§ Task
Although the data below holds other lines too, output only those from the line with "[Τυπωμένες μάσκες] (74, 1044)" up to and including the line with "[Link to Mail] (131, 2567)", exactly as they appear.

§ Data in this exercise
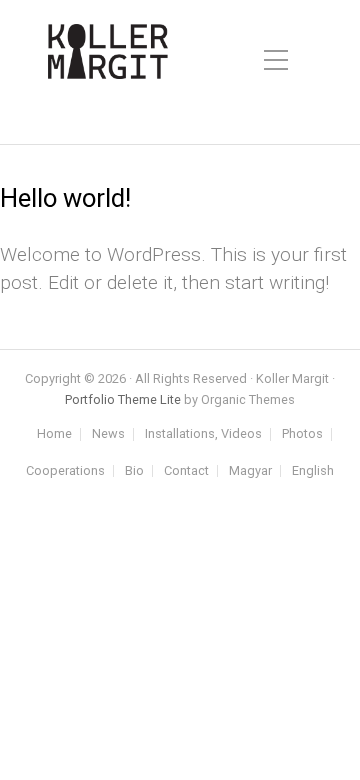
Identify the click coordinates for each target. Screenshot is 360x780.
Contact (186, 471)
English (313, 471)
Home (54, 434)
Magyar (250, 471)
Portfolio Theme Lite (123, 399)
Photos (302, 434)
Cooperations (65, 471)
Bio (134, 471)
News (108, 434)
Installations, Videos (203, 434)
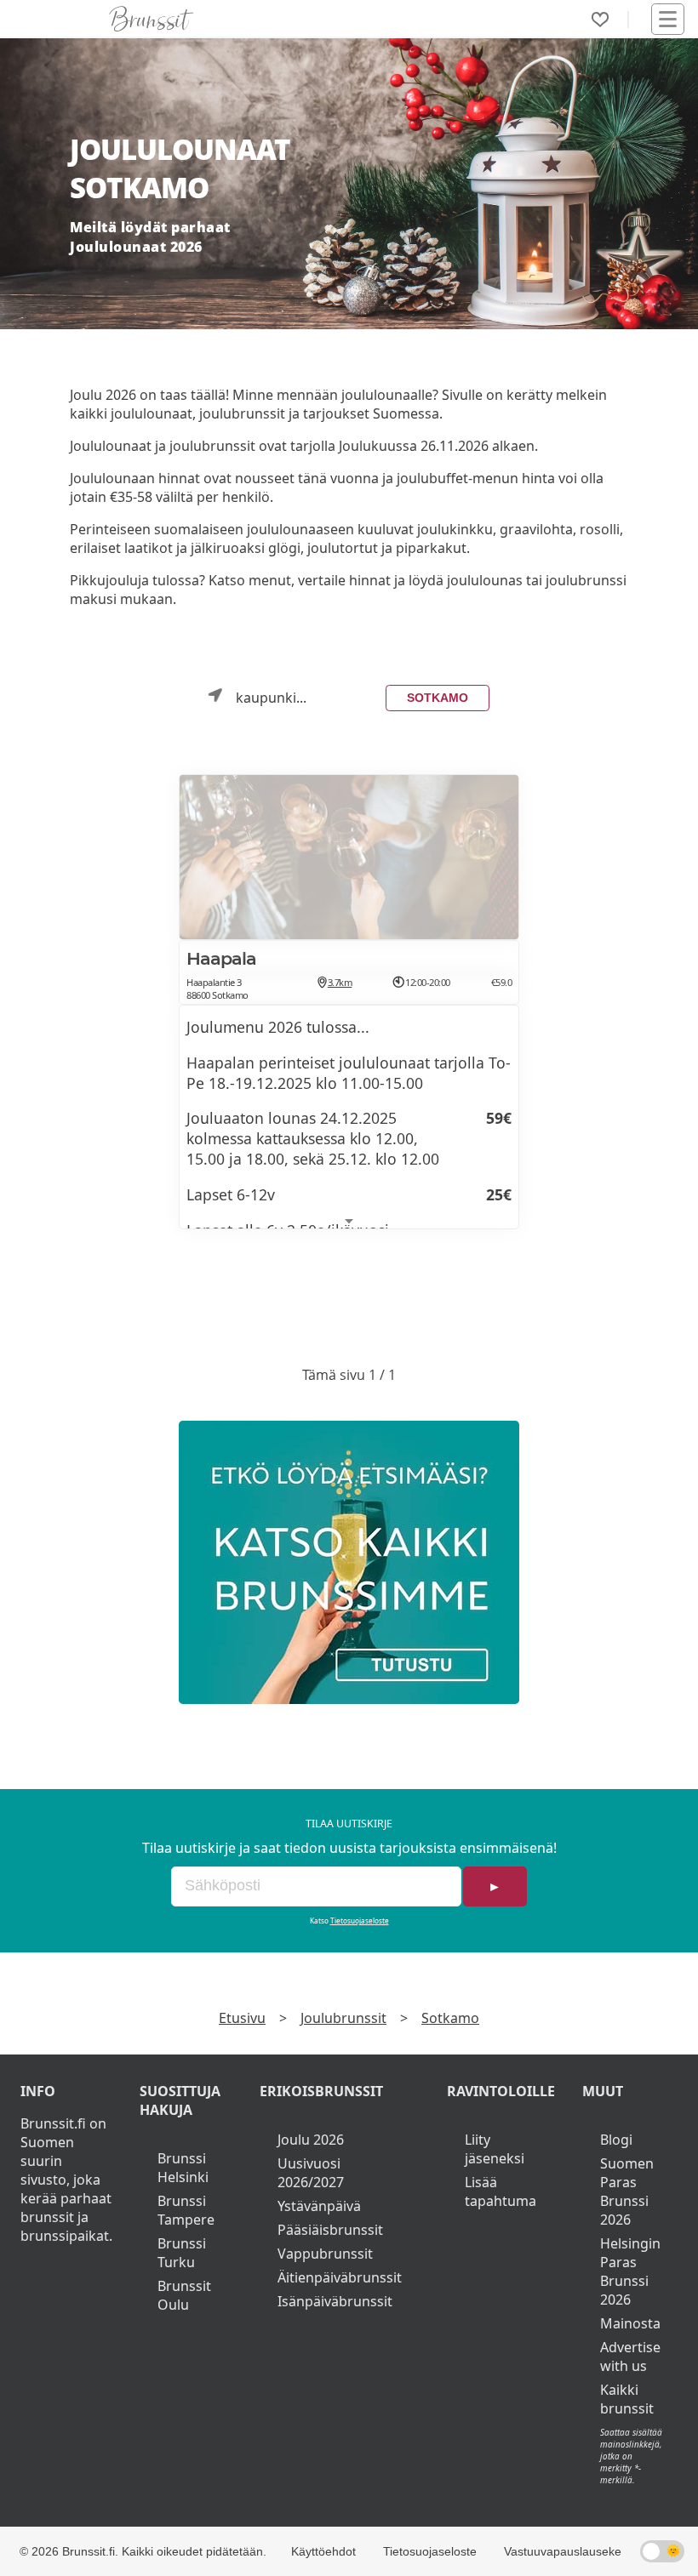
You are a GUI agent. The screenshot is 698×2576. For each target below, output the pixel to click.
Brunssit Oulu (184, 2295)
---
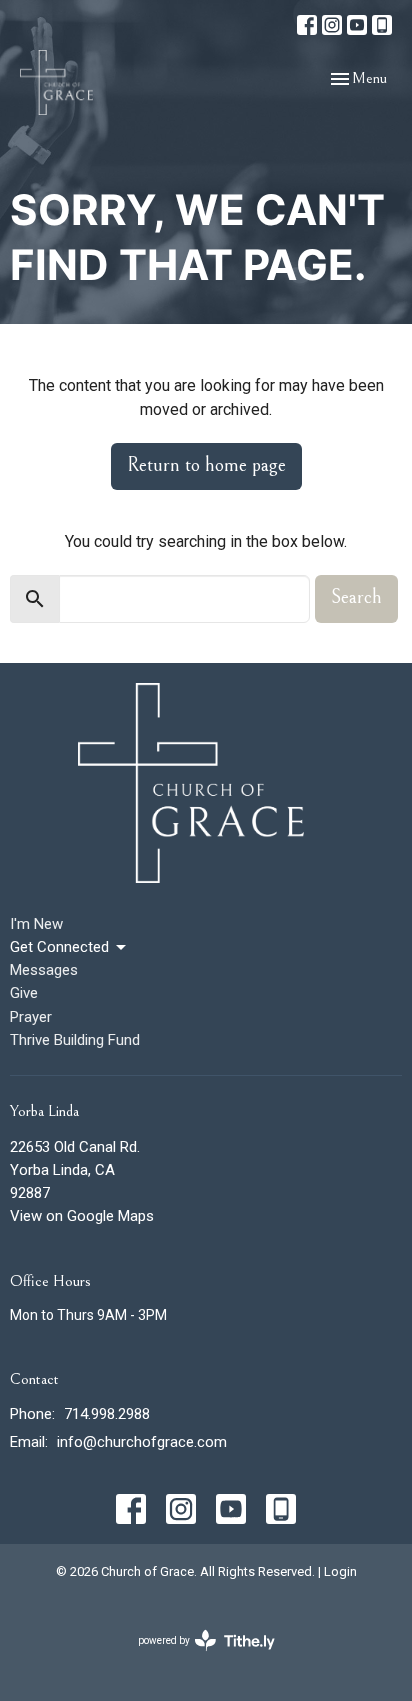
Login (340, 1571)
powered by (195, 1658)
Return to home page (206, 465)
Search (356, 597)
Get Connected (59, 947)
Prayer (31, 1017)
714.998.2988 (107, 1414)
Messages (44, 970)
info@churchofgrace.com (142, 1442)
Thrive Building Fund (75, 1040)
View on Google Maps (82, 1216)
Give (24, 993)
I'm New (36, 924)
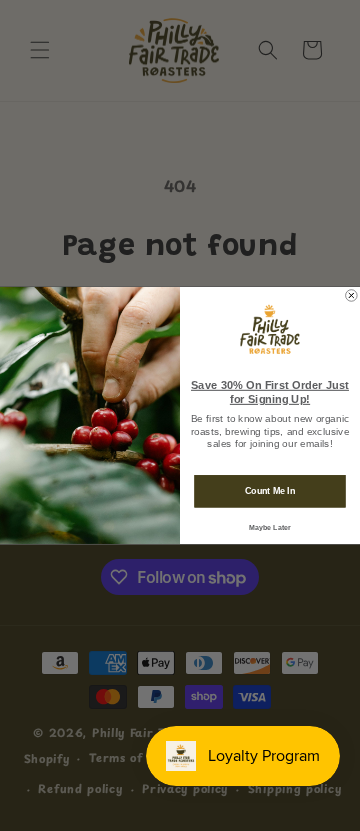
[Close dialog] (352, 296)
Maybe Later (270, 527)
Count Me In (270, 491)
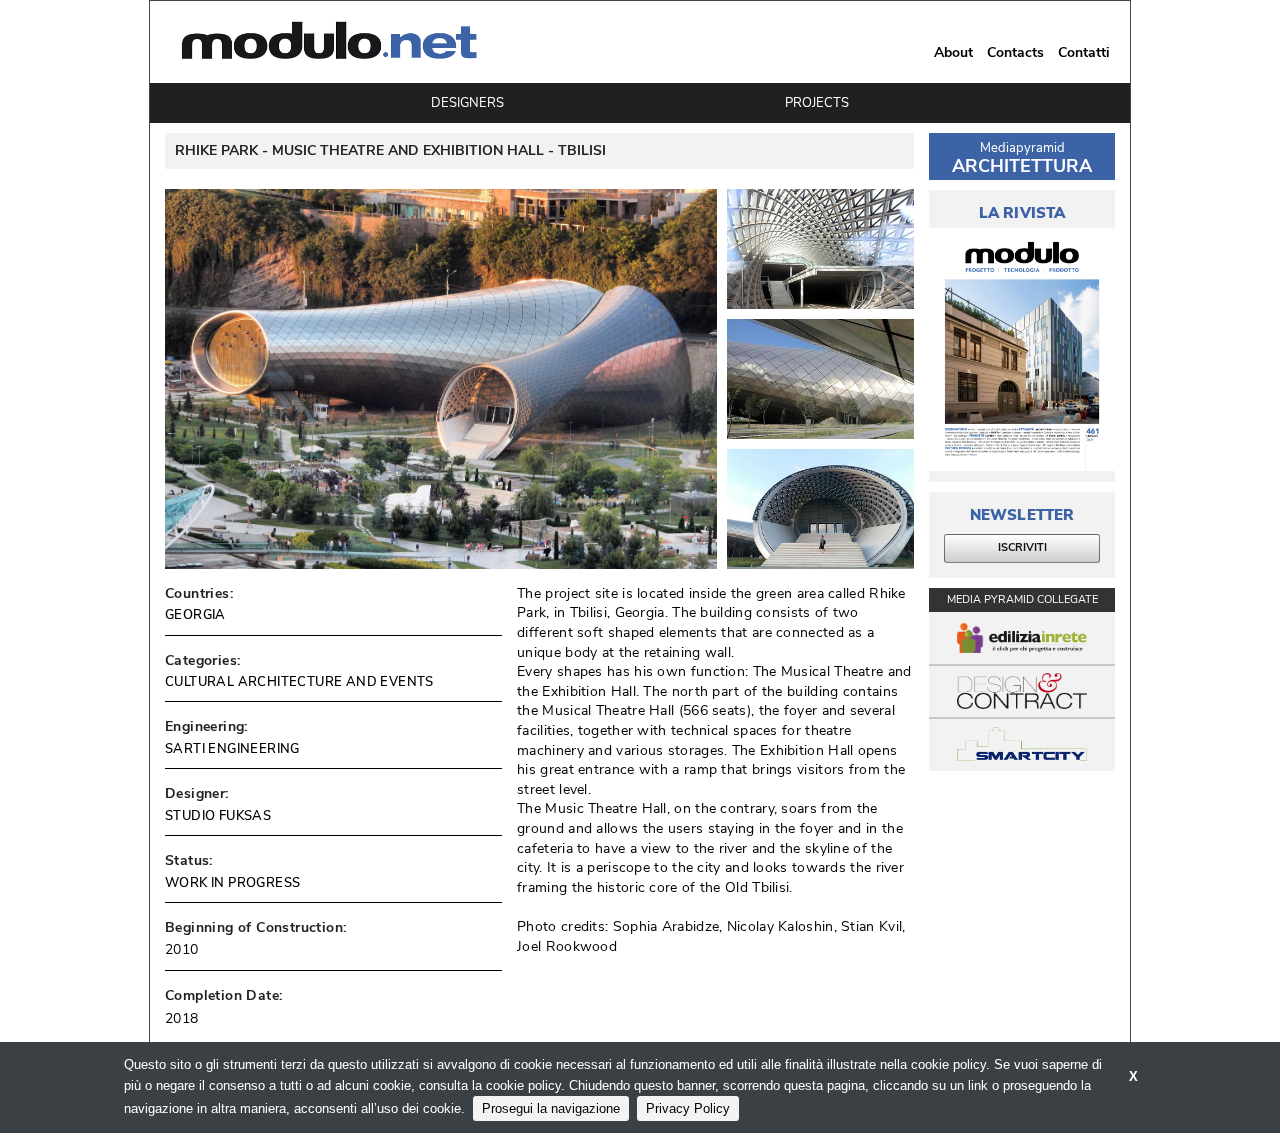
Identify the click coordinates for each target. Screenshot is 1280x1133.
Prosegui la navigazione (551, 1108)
==
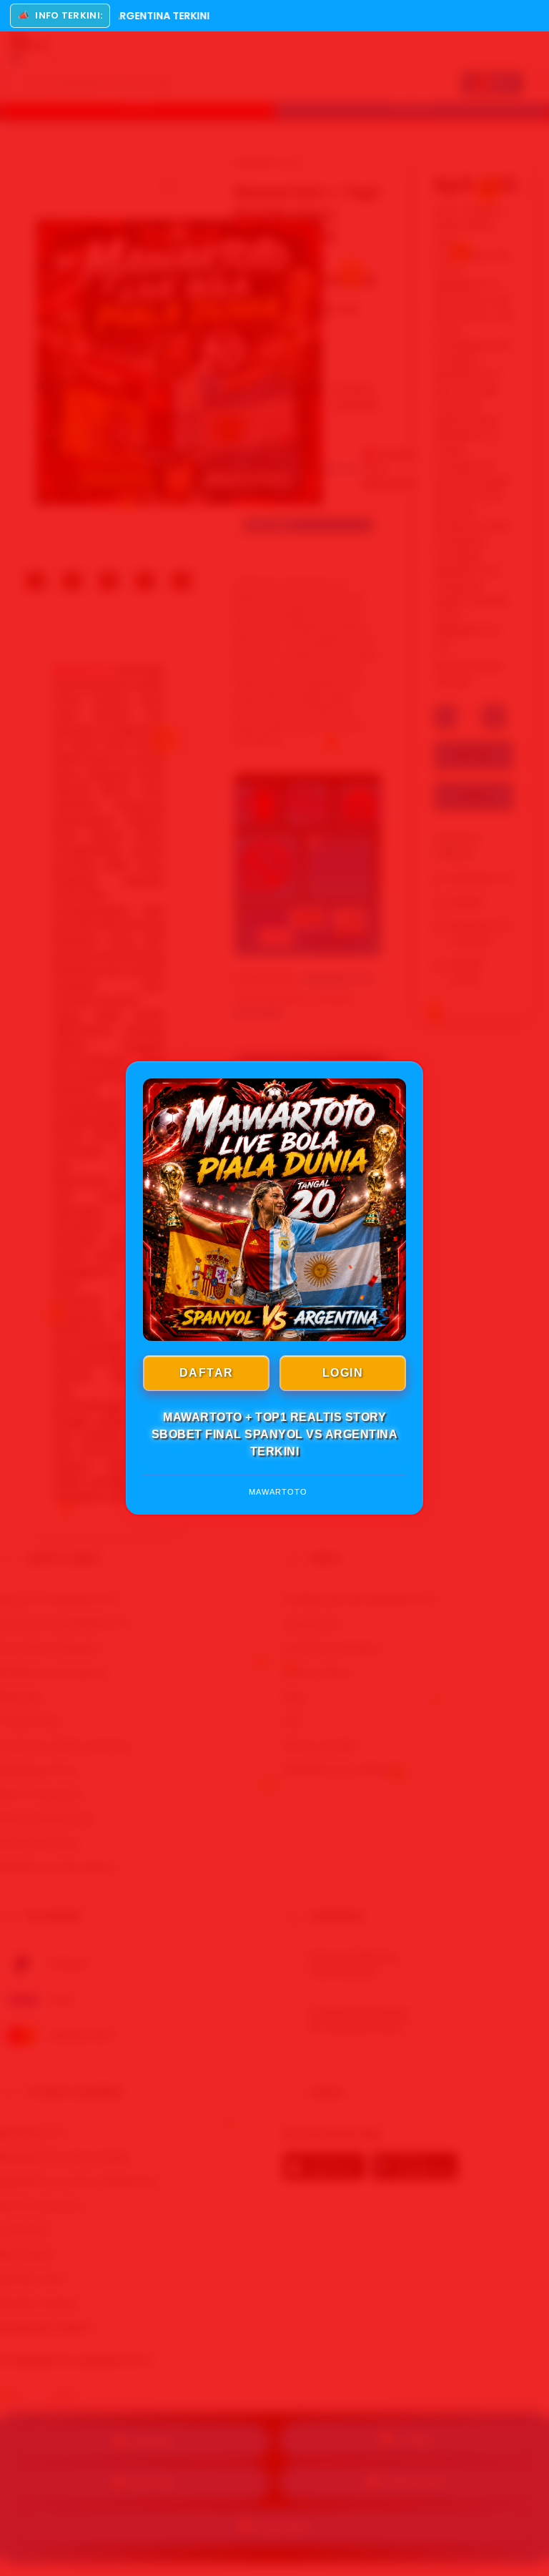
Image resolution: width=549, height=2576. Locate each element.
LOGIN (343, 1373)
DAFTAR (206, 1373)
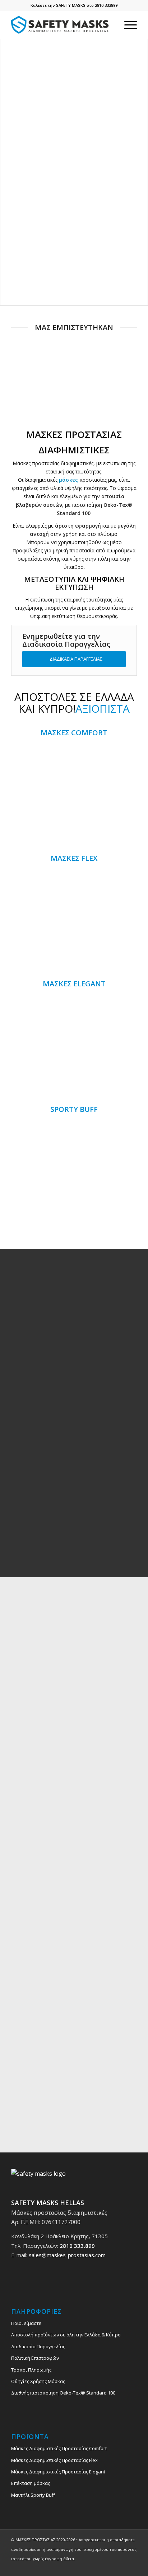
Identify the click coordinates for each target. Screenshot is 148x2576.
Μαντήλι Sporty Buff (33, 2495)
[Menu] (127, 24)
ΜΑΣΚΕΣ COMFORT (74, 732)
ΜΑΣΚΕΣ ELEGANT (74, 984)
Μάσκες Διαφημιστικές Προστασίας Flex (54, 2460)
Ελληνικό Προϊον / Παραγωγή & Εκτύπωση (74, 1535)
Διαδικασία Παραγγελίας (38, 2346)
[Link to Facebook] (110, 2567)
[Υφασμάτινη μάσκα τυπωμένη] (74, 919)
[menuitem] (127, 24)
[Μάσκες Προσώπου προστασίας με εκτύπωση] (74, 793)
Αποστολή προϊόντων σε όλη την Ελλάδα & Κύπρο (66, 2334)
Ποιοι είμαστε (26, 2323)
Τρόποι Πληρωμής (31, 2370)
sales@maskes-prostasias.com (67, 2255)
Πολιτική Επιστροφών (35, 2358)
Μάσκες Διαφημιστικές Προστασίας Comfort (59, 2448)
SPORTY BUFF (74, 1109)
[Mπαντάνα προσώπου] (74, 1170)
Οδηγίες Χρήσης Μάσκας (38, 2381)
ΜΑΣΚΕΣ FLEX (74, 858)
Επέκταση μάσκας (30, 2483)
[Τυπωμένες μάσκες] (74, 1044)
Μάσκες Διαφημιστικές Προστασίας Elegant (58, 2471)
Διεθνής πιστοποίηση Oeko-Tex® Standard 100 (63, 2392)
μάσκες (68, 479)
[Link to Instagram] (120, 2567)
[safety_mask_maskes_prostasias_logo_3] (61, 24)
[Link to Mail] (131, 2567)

§ Task response
[Τυπωμένες μάσκες] (74, 1044)
Μάσκες Διαφημιστικές Προστασίας Elegant (58, 2471)
Διεθνής πιστοποίηση Oeko-Tex® Standard 100 (63, 2392)
μάσκες (68, 479)
[Link to Instagram] (120, 2567)
[safety_mask_maskes_prostasias_logo_3] (61, 24)
[Link to Mail] (131, 2567)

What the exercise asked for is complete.